I've found one of the most powerful questions a sensitive person can ask at any given time is 'What am I sensing exactly?'. Without a helpful answer, there can be a sense of hopelessness and frustration. With the right answer comes a revelation that can liberate us in some way, while helping us graduate to a greater sense of self understanding.
I know a variety of sensitive people who are all sensitive in similar ways yet have specific sensitivities in a number of other ways. One thing most of them have in common (myself included) is the ability to sense what's naturally stressful, naturally depressing, naturally inspiring and so on. While that's pretty general stuff, the ability to sense what your chemistry or physiology is doing is next level. The ability to sense other people's feelings or emotions is also next level stuff. An example of that one would involve being pretty zen, when you walk into a room of highly stressed people, and all of a sudden you're feeling their stress running through your nervous system. While my 22yo daughter struggles with certain aspects of ADHD and my 19yo son struggles with certain aspects of high functioning autism, I can relate to some of their sensitivities. Sensing a lack of structure and grounding, sensing the impact of inner dialogue and being able to feel sound are just a few elements.

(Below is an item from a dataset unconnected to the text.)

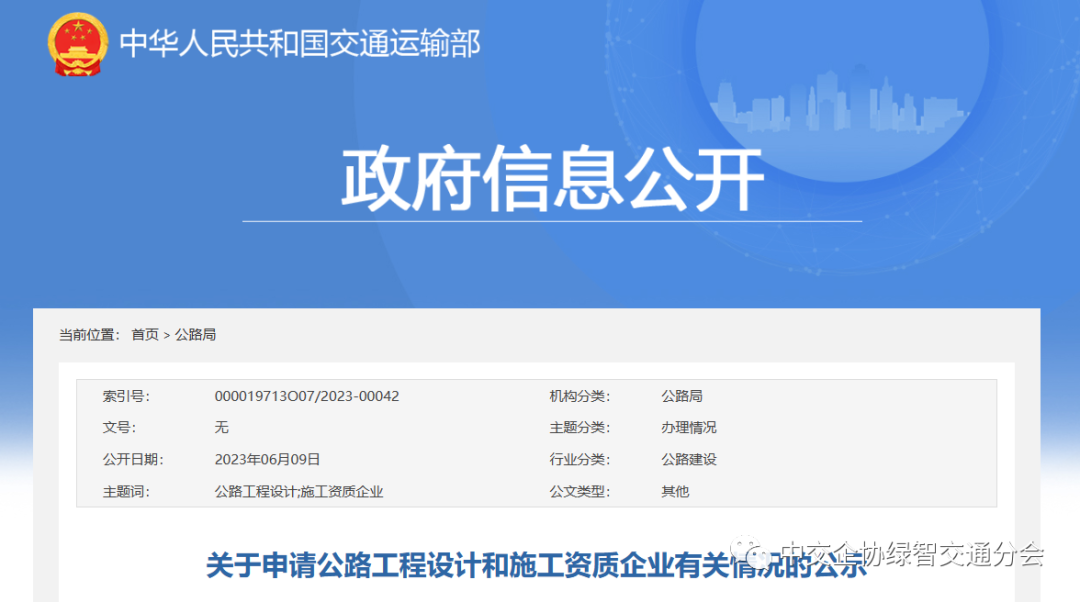Select the index number 000019713O07/2023-00042
This screenshot has height=602, width=1080.
click(x=306, y=396)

When it comes to sensitivity, I've found a different way of looking at it to be...I have the ability to sense so much but no one's shown me how to better understand, fine tune and master this ability, so it's feeling pretty out of control. It's feeling more like a curse right now.
I can't help but wonder whether you can sense what's causing the panic attacks or whether they just come from out of the blue with no obvious reason. Personally, I used to get silent migranes that would set off my nervous system something shocking, leading to what would appear as a panic attack. Not also easy to know what it is we're feeling or sensing.